WORK REQUEST - Only lines holding the word "computer" are wanted from the records; copy all of them.

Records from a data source
**********

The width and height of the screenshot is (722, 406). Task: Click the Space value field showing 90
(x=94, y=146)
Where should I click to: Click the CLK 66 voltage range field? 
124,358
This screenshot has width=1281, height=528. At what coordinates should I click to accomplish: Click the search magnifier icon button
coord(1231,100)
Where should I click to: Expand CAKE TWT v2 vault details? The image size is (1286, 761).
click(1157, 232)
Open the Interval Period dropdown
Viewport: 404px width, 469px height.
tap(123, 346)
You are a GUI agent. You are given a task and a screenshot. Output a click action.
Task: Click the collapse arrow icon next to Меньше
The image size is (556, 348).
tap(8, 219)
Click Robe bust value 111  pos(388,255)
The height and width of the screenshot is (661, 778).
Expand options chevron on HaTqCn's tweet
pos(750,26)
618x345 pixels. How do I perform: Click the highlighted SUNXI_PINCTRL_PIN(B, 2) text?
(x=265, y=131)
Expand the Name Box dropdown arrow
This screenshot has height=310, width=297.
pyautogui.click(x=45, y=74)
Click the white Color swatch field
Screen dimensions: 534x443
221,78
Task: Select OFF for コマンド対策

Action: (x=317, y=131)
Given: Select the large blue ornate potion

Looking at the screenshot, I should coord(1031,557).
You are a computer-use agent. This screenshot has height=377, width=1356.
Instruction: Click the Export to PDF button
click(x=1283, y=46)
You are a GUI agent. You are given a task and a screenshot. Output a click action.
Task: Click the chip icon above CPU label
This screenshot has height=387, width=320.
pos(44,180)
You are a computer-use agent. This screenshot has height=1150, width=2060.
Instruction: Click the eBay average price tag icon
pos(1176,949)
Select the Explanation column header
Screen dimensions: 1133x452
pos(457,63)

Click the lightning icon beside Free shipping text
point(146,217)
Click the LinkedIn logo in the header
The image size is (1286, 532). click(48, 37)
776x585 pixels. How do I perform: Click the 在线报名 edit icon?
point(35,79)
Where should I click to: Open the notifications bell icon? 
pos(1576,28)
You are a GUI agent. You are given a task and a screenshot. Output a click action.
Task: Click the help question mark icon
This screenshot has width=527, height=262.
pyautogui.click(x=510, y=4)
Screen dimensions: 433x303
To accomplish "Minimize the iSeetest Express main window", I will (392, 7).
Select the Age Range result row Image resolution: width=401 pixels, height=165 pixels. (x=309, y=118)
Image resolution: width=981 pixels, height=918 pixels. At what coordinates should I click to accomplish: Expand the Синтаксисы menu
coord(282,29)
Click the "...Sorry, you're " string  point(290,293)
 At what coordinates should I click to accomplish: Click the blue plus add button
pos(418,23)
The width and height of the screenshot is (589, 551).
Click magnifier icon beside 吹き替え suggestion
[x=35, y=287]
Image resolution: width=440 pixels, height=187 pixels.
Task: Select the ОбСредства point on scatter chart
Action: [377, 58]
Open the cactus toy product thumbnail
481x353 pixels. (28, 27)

**********

PROBLEM SOLUTION -
You are a computer-use agent. This screenshot has height=377, width=1356.
You are a computer-use agent. This screenshot has height=1150, width=2060.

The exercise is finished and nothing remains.